Text Generation using Tensorflow, Keras and LSTM

Published by georgiannacambel on

Automatic Text Generation

Automatic text generation is the generation of natural language texts by computer. It has applications in automatic documentation systems, automatic letter writing, automatic report generation, etc. In this project, we are going to generate words given a set of input words. We are going to train the LSTM model using William Shakespeare's writings. The dataset is available here.

alt text

LSTM

  • Long Short-Term Memory (LSTM) networks are a modified version of recurrent neural networks, which makes it easier to remember past data in memory.
  • Generally LSTM is composed of a cell (the memory part of the LSTM unit) and three "regulators", usually called gates, of the flow of information inside the LSTM unit: an input gate, an output gate and a forget gate.
  • Intuitively, the cell is responsible for keeping track of the dependencies between the elements in the input sequence.
  • The input gate controls the extent to which a new value flows into the cell, the forget gate controls the extent to which a value remains in the cell and the output gate controls the extent to which the value in the cell is used to compute the output activation of the LSTM unit.
  • The activation function of the LSTM gates is often the logistic sigmoid function.
  • There are connections into and out of the LSTM gates, a few of which are recurrent. The weights of these connections, which need to be learned during training, determine how the gates operate.lstm.png

Here we are importing the necessary libraries:-

  • We have used a command to select the tensorflow version as 2.x
  • We have imported tensorflow to build the model.
  • We have imported string to get set of punctuations.
  • We have imported requests to get the data file in the notebook.
%tensorflow_version 2.x
import tensorflow as tf
import string
import requests

The get() method sends a GET request to the specified url. Here we are sending a request to get the text document of the data.
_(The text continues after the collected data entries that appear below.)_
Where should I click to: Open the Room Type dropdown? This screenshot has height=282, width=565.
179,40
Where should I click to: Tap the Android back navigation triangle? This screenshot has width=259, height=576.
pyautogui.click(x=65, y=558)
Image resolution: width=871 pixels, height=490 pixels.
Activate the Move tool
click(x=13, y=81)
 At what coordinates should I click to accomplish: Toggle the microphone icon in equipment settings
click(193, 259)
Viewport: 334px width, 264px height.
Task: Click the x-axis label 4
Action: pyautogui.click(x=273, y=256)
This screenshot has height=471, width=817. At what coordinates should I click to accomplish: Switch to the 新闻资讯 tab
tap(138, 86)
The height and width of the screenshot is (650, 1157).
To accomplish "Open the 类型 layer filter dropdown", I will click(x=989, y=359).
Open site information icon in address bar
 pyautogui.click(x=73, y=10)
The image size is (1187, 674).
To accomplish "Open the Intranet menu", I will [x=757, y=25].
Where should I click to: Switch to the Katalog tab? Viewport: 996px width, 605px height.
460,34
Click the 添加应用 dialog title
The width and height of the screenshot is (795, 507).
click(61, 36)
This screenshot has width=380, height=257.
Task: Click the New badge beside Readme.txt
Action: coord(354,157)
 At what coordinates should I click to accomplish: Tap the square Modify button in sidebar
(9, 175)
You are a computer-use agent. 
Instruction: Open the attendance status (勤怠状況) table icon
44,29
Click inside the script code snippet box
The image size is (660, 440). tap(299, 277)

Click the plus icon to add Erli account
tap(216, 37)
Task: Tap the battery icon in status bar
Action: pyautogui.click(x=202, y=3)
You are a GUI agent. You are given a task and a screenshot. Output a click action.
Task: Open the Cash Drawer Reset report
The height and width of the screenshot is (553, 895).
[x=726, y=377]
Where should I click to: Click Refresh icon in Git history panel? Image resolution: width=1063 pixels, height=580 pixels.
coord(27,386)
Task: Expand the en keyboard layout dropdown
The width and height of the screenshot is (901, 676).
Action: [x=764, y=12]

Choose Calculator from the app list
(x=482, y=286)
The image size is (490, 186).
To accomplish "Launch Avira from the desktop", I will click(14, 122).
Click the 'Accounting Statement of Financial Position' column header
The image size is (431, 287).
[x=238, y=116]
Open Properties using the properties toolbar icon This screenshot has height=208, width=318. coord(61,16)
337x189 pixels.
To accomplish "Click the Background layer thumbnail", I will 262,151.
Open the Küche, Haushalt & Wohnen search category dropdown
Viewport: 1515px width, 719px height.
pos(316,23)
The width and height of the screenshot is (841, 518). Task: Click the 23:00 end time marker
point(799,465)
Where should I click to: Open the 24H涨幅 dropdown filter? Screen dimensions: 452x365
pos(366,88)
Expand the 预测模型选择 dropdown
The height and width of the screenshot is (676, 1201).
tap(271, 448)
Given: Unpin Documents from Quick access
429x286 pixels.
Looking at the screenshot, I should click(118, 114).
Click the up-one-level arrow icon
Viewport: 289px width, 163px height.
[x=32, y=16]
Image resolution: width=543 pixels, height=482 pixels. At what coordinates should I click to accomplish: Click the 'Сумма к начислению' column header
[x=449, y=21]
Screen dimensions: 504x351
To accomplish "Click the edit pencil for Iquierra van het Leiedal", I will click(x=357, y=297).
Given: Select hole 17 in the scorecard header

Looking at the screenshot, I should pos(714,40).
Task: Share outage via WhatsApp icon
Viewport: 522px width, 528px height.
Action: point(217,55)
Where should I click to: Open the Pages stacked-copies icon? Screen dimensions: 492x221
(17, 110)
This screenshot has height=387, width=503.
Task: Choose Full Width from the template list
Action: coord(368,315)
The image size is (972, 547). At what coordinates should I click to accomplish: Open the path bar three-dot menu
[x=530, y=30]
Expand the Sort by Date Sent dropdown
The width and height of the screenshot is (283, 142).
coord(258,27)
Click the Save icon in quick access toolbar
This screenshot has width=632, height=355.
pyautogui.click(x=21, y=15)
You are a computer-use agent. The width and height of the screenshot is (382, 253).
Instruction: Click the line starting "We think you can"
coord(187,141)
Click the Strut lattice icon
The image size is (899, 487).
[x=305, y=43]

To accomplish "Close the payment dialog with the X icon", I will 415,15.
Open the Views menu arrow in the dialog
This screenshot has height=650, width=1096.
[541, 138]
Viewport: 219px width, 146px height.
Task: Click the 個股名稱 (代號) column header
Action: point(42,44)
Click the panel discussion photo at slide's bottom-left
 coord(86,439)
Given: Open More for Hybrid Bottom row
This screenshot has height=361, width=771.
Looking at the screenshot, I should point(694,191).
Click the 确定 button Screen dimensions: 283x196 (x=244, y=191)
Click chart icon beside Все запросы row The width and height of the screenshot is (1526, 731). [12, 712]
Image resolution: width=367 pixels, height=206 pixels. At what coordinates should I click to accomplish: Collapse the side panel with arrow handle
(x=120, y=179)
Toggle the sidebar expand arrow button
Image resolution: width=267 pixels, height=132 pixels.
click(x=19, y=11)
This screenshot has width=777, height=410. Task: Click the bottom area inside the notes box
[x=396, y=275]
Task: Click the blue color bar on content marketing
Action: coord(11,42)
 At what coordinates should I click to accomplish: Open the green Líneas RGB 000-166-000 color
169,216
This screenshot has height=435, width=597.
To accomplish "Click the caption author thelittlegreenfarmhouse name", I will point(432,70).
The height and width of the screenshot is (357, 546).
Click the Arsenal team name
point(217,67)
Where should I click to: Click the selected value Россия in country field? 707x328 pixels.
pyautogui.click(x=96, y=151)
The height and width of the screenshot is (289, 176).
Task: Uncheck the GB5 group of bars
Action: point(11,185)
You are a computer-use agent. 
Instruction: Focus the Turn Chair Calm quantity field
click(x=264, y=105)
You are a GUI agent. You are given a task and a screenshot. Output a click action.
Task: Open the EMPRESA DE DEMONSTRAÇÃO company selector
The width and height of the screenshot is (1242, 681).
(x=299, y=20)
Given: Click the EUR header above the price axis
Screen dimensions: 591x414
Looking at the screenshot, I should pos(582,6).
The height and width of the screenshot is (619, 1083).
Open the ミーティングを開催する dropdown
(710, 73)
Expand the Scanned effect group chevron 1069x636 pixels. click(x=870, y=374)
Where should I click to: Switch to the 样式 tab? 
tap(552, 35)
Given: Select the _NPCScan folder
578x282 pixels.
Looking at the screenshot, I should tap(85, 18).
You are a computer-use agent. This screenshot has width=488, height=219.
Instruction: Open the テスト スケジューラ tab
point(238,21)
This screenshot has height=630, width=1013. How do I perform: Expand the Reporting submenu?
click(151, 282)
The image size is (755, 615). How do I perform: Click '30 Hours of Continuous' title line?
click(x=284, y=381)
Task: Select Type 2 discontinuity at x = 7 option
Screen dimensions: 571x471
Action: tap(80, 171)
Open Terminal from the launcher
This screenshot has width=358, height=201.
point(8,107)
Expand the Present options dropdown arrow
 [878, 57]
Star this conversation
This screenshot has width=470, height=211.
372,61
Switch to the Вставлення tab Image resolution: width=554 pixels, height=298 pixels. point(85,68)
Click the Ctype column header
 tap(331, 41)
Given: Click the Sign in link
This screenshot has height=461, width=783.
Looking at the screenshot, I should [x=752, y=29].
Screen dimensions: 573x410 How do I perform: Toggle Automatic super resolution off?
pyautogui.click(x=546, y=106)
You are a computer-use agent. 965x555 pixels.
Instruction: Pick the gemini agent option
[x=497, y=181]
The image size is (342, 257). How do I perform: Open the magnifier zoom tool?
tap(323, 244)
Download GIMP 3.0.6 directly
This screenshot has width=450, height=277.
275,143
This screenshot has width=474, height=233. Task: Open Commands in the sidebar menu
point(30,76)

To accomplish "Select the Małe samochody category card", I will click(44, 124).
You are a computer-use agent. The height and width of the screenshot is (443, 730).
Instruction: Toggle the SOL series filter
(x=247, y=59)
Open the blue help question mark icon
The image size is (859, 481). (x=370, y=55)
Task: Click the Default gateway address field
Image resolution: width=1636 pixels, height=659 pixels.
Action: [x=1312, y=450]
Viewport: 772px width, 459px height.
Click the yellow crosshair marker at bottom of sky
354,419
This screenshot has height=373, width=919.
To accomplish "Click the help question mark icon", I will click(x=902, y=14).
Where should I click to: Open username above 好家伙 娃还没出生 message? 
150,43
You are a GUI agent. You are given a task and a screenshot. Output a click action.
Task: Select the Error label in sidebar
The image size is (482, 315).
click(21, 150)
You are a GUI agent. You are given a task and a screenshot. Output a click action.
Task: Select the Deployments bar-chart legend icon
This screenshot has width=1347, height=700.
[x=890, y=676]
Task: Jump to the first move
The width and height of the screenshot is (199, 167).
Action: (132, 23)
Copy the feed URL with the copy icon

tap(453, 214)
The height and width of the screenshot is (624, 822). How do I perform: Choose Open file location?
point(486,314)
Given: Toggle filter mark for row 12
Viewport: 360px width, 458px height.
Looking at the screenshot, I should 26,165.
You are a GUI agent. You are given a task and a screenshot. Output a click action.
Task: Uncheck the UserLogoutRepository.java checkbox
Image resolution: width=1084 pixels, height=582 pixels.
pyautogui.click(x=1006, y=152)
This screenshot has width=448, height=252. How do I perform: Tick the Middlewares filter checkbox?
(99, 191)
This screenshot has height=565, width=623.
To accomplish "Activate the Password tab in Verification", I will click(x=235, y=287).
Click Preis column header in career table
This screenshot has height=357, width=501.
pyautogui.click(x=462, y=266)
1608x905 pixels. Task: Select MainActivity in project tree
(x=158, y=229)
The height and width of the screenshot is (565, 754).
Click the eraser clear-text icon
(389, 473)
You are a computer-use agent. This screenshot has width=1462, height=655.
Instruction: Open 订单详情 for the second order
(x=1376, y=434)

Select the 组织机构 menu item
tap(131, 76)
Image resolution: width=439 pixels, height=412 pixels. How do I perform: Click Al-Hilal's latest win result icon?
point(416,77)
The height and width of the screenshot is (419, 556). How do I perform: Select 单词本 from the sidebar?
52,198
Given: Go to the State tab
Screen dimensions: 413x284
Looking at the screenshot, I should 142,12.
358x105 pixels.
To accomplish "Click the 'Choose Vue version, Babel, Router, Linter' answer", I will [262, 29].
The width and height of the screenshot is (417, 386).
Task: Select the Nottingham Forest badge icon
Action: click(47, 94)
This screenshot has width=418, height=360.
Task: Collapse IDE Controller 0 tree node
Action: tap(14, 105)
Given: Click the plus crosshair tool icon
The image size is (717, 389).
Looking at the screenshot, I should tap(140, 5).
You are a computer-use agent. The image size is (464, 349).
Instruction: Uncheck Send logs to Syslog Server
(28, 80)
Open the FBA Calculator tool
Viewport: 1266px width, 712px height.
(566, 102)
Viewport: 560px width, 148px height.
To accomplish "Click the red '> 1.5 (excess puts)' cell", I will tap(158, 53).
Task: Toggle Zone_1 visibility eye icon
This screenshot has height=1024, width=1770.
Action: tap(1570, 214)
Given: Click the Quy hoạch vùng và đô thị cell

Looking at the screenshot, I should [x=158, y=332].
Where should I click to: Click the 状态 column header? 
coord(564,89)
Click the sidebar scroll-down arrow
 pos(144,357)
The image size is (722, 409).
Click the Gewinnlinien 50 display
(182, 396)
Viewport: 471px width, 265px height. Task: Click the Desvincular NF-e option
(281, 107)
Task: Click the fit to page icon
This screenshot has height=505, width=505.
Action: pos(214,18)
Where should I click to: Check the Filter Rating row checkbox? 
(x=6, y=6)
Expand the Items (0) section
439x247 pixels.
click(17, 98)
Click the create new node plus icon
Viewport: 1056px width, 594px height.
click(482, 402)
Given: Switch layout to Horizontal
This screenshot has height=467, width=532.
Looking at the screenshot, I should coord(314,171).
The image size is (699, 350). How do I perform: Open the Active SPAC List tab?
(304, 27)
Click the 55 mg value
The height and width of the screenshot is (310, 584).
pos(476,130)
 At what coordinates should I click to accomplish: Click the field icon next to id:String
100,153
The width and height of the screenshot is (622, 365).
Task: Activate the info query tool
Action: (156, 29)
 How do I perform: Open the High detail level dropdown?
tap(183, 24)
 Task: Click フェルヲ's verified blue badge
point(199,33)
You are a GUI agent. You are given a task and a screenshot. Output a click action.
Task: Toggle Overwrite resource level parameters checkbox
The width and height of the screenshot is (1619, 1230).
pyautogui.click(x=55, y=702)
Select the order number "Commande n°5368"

response = requests.get('https://ocw.mit.edu/ans7870/6/6.006/s08/lecturenotes/files/t8.shakespeare.txt')

Now we will display some part of the text returned by requests.get().

response.text[:1500]
'This is the 100th Etext file presented by Project Gutenberg, and\nis presented in cooperation with World Library, Inc., from their\nLibrary of the Future and Shakespeare CDROMS.  Project Gutenberg\noften releases Etexts that are NOT placed in the Public Domain!!\n\nShakespeare\n\n*This Etext has certain copyright implications you should read!*\n\n<<THIS ELECTRONIC VERSION OF THE COMPLETE WORKS OF WILLIAM\nSHAKESPEARE IS COPYRIGHT 1990-1993 BY WORLD LIBRARY, INC., AND IS\nPROVIDED BY PROJECT GUTENBERG ETEXT OF ILLINOIS BENEDICTINE COLLEGE\nWITH PERMISSION.  ELECTRONIC AND MACHINE READABLE COPIES MAY BE\nDISTRIBUTED SO LONG AS SUCH COPIES (1) ARE FOR YOUR OR OTHERS\nPERSONAL USE ONLY, AND (2) ARE NOT DISTRIBUTED OR USED\nCOMMERCIALLY.  PROHIBITED COMMERCIAL DISTRIBUTION INCLUDES BY ANY\nSERVICE THAT CHARGES FOR DOWNLOAD TIME OR FOR MEMBERSHIP.>>\n\n*Project Gutenberg is proud to cooperate with The World Library*\nin the presentation of The Complete Works of William Shakespeare\nfor your reading for education and entertainment.  HOWEVER, THIS\nIS NEITHER SHAREWARE NOR PUBLIC DOMAIN. . .AND UNDER THE LIBRARY\nOF THE FUTURE CONDITIONS OF THIS PRESENTATION. . .NO CHARGES MAY\nBE MADE FOR *ANY* ACCESS TO THIS MATERIAL.  YOU ARE ENCOURAGED!!\nTO GIVE IT AWAY TO ANYONE YOU LIKE, BUT NO CHARGES ARE ALLOWED!!\n\n\n**Welcome To The World of Free Plain Vanilla Electronic Texts**\n\n**Etexts Readable By Both Humans and By Computers, Since 1971**\n\n*These Etexts Prepared By Hundreds of Volunteers and Donations*\n\nInforma'

You can see the character \n in the text. \n means “newline”. Now we are going to split the text with respect to \n.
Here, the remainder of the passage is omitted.